📣 Curious Quotes from the Author
“The checklist cannot be lengthy. A rule of thumb some use is to keep it to between five and nine items, which is the limit of working memory.”
“Checklists seem to provide protection against such failures. They remind us of the minimum necessary steps and make them explicit. They not only offer the possibility of verification but also instill a kind of discipline of higher performance.”
“The second type of failure the philosophers call ineptitude—because in these instances the knowledge exists, yet we fail to apply it correctly.”
“What is needed, however, isn't just that people working together be nice to each other. It is discipline. Discipline is hard--harder than trustworthiness and skill and perhaps even than selflessness. We are by nature flawed and inconstant creatures. We can't even keep from snacking between meals. We are not built for discipline. We are built for novelty and excitement, not for careful attention to detail. Discipline is something we have to work at.”
“Man is fallible, but maybe men are less so.”
“Good checklists, on the other hand are precise. They are efficient, to the point, and easy to use even in the most difficult situations. They do not try to spell out everything--a checklist cannot fly a plane. Instead, they provide reminders of only the most critical and important steps--the ones that even the highly skilled professional using them could miss. Good checklists are, above all, practical.”
“the volume and complexity of what we know has exceeded our individual ability to deliver its benefits correctly, safely, or reliably.”
“We don’t like checklists. They can be painstaking. They’re not much fun. But I don’t think the issue here is mere laziness. There’s something deeper, more visceral going on when people walk away not only from saving lives but from making money. It somehow feels beneath us to use a checklist, an embarrassment. It runs counter to deeply held beliefs about how the truly great among us—those we aspire to be—handle situations of high stakes and complexity. The truly great are daring. They improvise. They do not have protocols and checklists. Maybe our idea of heroism needs updating.”
“One essential characteristic of modern life is that we all depend on systems—on assemblages of people or technologies or both—and among our most profound difficulties is making them work.”
“There are good checklists and bad, Boorman explained. Bad checklists are vague and imprecise.

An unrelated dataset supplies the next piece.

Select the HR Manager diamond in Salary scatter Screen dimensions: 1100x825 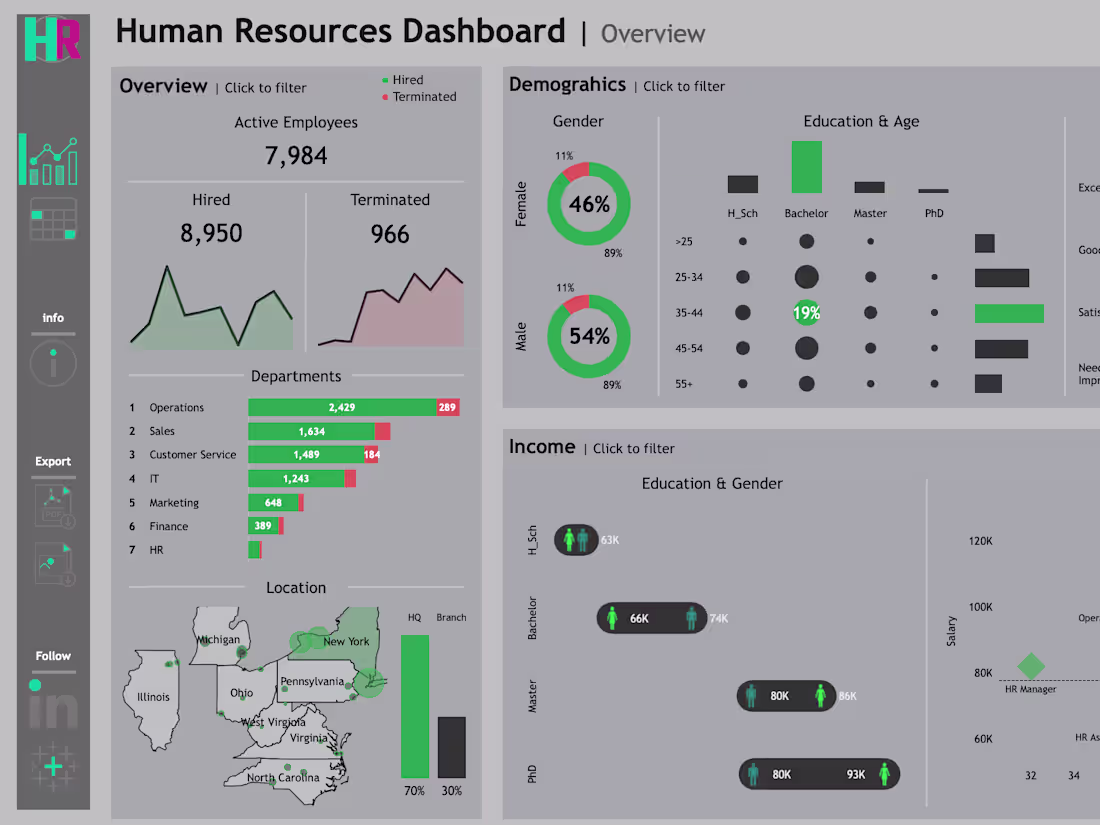(x=1031, y=664)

They are too long; they are hard to use; they are impractical. They are made by desk jockeys with no awareness of the situations in which they are to be deployed. They treat the people using the tools as dumb and try to spell out every single step. They turn people’s brains off rather than turn them on. Good checklists, on the other hand, are precise. They are efficient, to the point, and easy to use even in the most difficult situations. They do not try to spell out everything—a checklist cannot fly a plane. Instead, they provide reminders of only the most critical and important steps—the ones that even the highly skilled professionals using them could miss. Good checklists are, above all, practical.
“You must decide whether you want a DO-CONFIRM checklist or a READ-DO checklist. With a DO-CONFIRM checklist, he said, team members perform their jobs from memory and experience, often separately. But then they stop. They pause to run the checklist and confirm that everything that was supposed to be done was done. With a READ-DO checklist, on the other hand, people carry out the tasks as they check them off—it’s more like a recipe. So for any new checklist created from scratch, you have to pick the type that makes the most sense for the situation.”
“sometime over the last several decades—and it is only over the last several decades—science has filled in enough knowledge to make ineptitude as much our struggle as ignorance.”
“under conditions of complexity, not only are checklists a help, they are required for success.”
📚 Cognition of the Book’s Big Idea
A checklist is far more useful for specialists and professionals than it is for incompetent people as a to-do list. In complex settings, using a well-crafted checklist guarantees that we discover potentially deadly errors and harmful oversights.
Even with your experience and knowledge, are you still making mistakes on your assignments? Make use of a checklist!
When it comes to creating checklists for ourselves, particularly when we are well-versed in the process, we can be obstinate. Making a checklist, however, is frequently most beneficial for skilled occupations. One of the causes of this is that we frequently ignore or forget the evident "dumb stuff," mistakenly believing that paying attention to more intricate details is of greater significance. On the other hand, the simple things are frequently crucial to the current process. Making considerably fewer mistakes may result from using a checklist, which keeps the important things from falling between the cracks.
🤝Collaborative Insight for Techies
We use checklists as a way to make sure we are following protocols with all the security and backup procedures we do. It’s imperative although boring that we keep to those checklists as law.
But checklists for more personal efforts can be relaxed a bit. There should be flexibility for inspiration and spur of the moment gut decisions. There’s a time and place for Order and a time and place for improvisation. Knowing which is when continues to be an important part of understanding human life.